Der Bescheid wird aufgehoben.
Das Land Wien ist schuldig, der beschwerdeführenden Gesellschaft zuhanden ihres Rechtsvertreters die mit € 2.143,68 bestimmten Prozeßkosten binnen 14 Tagen bei Exekution zu bezahlen.
Begründung
Entscheidungsgründe:
I. 1. Die Unternehmung der Stadt Wien "Stadt Wien - Wiener Wohnen", eine Unternehmung im Sinne des §71 Wiener Stadtverfassung, der u.a. die Verwaltung der Wr. Gemeindewohnungen übertragen ist, hat die Vergabe der Dienstleistungen "Transportleistungen für Delogierungsgut" durch ihre neun dezentralen Außenstellen ausgeschrieben.
Die beschwerdeführende Gesellschaft hat sich an allen neun Ausschreibungen beteiligt.
Mit Antrag vom 23. März 2000 stellte die beschwerdeführende Gesellschaft beim Wiener Vergabekontrollsenat (VKS) einen Antrag auf Einleitung eines Nachprüfungsverfahrens mit dem Begehren, insbesondere "die rechtswidrige Entscheidung der Auftraggeberin, Einzelausschreibungen anstatt eines einheitlichen Ausschreibungsverfahrens durchzuführen, für nichtig [zu] erklären".

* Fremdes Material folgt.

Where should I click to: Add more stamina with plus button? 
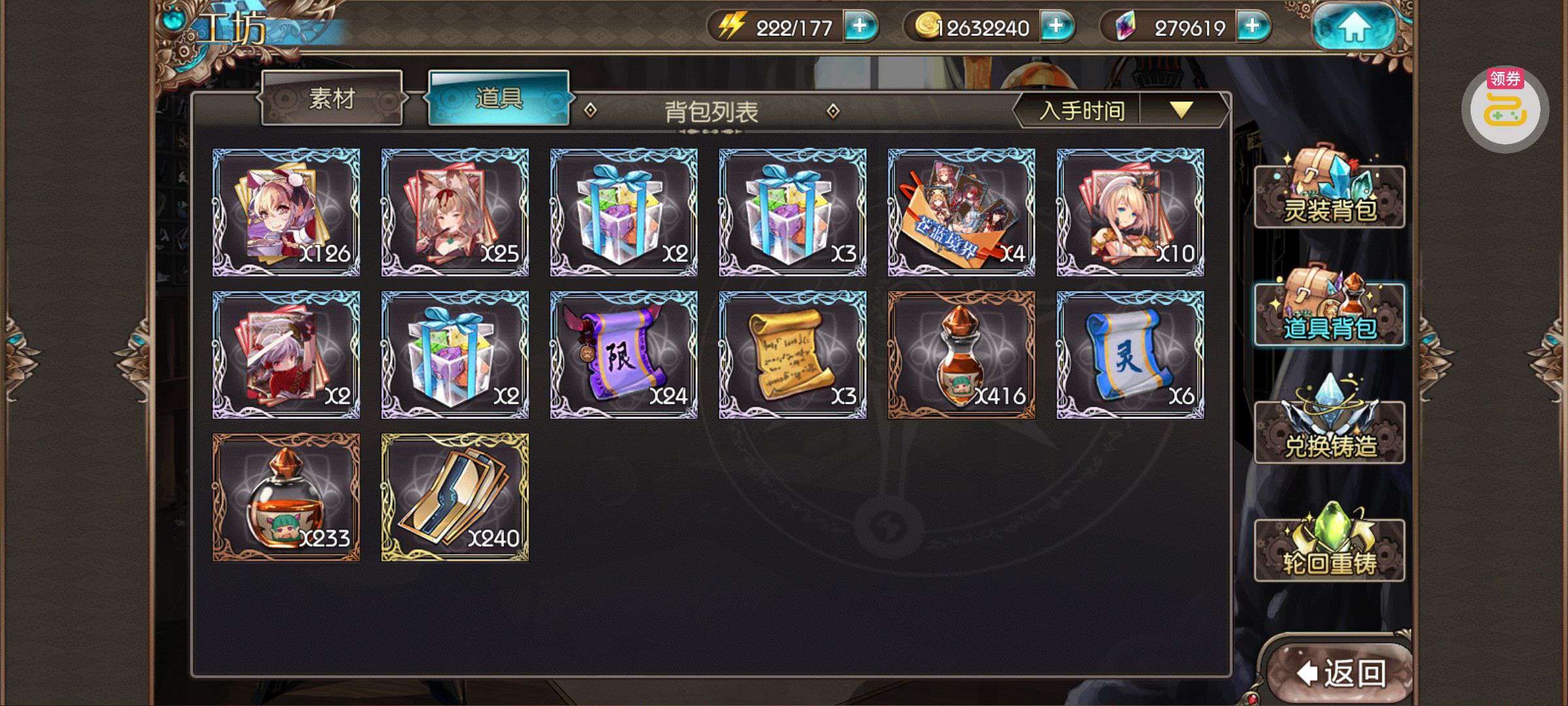860,27
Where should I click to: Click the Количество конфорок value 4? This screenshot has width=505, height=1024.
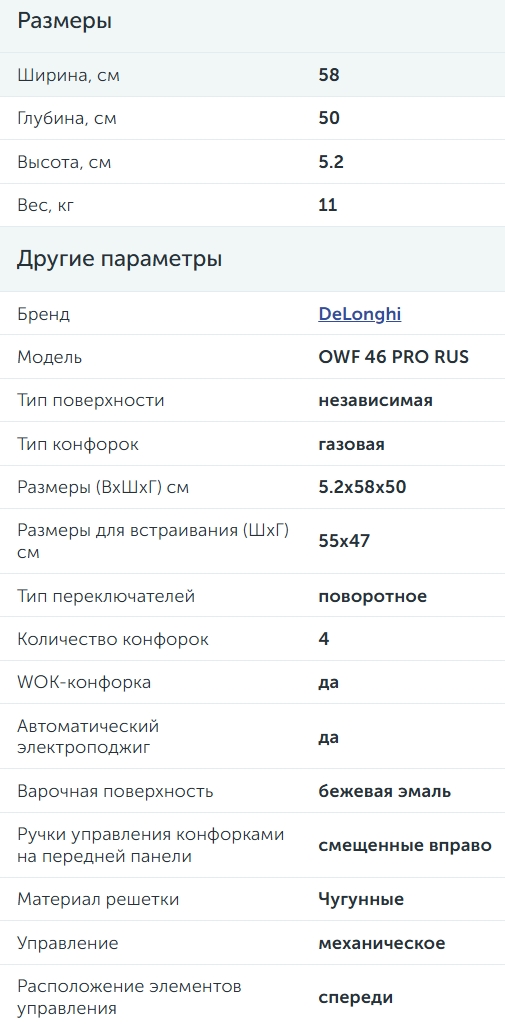coord(324,639)
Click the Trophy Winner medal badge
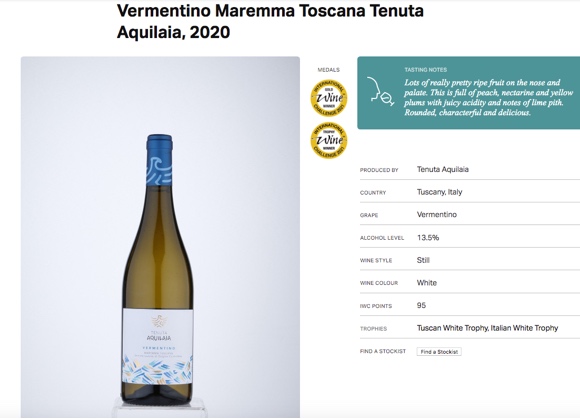This screenshot has height=419, width=580. [328, 141]
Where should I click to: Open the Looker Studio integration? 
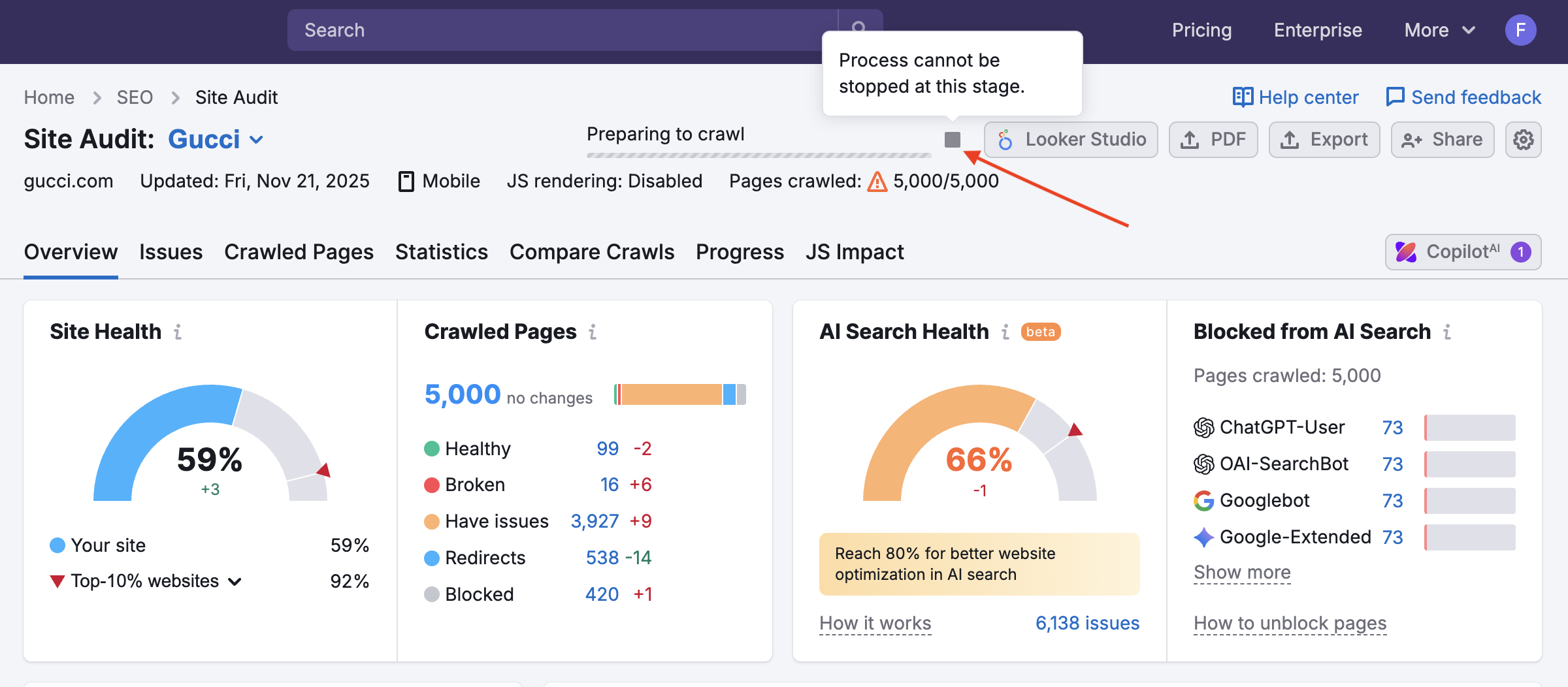click(x=1071, y=139)
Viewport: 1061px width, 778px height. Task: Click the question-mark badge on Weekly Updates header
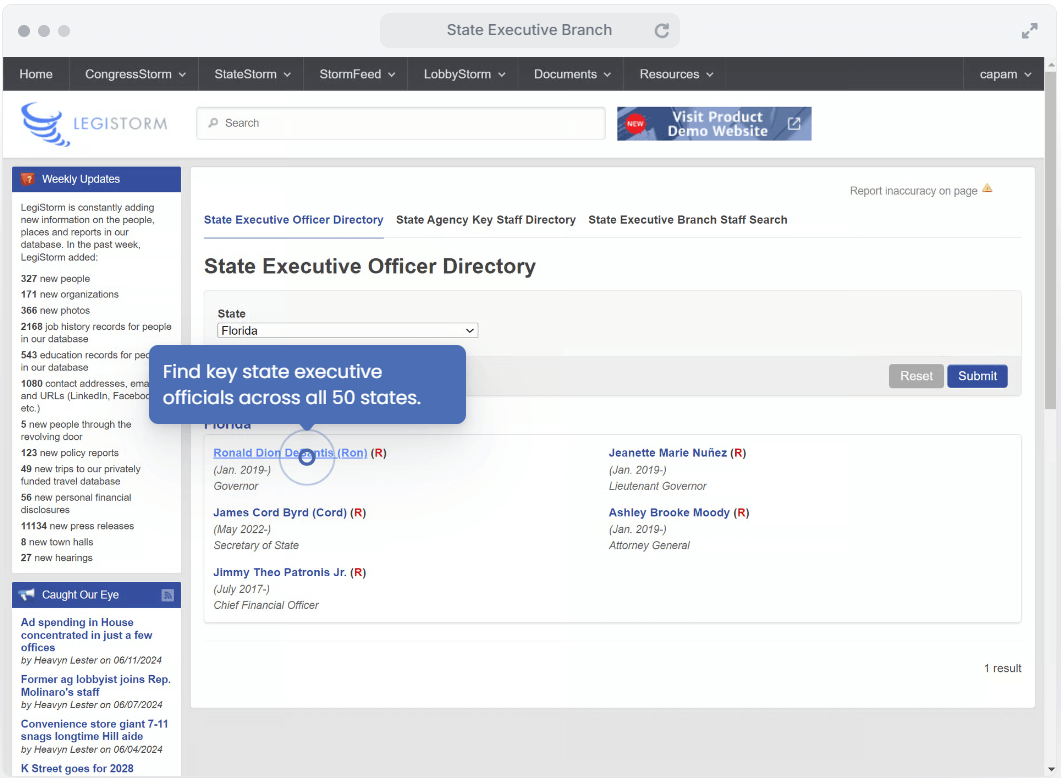(26, 179)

Mit Bescheid vom 5. Mai 2000, ZVKS - S 161/00, wurde dieser Antrag zurückgewiesen und dies u.a. wie folgt begründet:
"Konkrete Umstände oder Indizien dafür, dass die Antragsgegnerin zur Umgehung des §3 Abs1 WLVergG den Gesamtauftrag über Transportleistungen aufgeteilt hätte, um Bestimmungen über die Schwellenwerte zu umgehen, hat die Antragstellerin weder behauptet, noch haben sich nach der Aktenlage dafür Indizien ergeben. Vielmehr erweist sich die Vornahme von neuen [gemeint wohl: neun] Einzelausschreibungen im Hinblick auf die seit 1.1.2000 geltende Struktur der Antragsgegnerin als gerechtfertigt.
Unbestritten ist, dass der Schwellenwert bei jeder dieser neun Ausschreibungen 200.000,-- Euro [richtig wohl: ECU] (= etwa 2,752.000,-- ATS) nicht überschreitet. Voraussetzung für die Anwendbarkeit und Geltung der Bestimmungen des WLVergG auf ein Vergabeverfahren ist jedoch, dass die im §1 Abs1 leg. cit. angeführten Schwellenwerte überschritten werden. Da dies gegenständlich nicht der Fall ist, war bereits aus diesem Grunde, sowohl der Antrag auf Einleitung eines Nachprüfungsverfahrens als auch der Antrag auf Erlassung einer einstweiligen Verfügung zurückzuweisen."
2. Gegen diesen Bescheid richtet sich die vorliegende, auf Art144 B-VG gestützte Beschwerde, in der die Verletzung des verfassungsgesetzlich gewährleisteten Rechtes auf Gleichheit vor dem Gesetz behauptet und die kostenpflichtige Aufhebung des angefochtenen Bescheides beantragt wird.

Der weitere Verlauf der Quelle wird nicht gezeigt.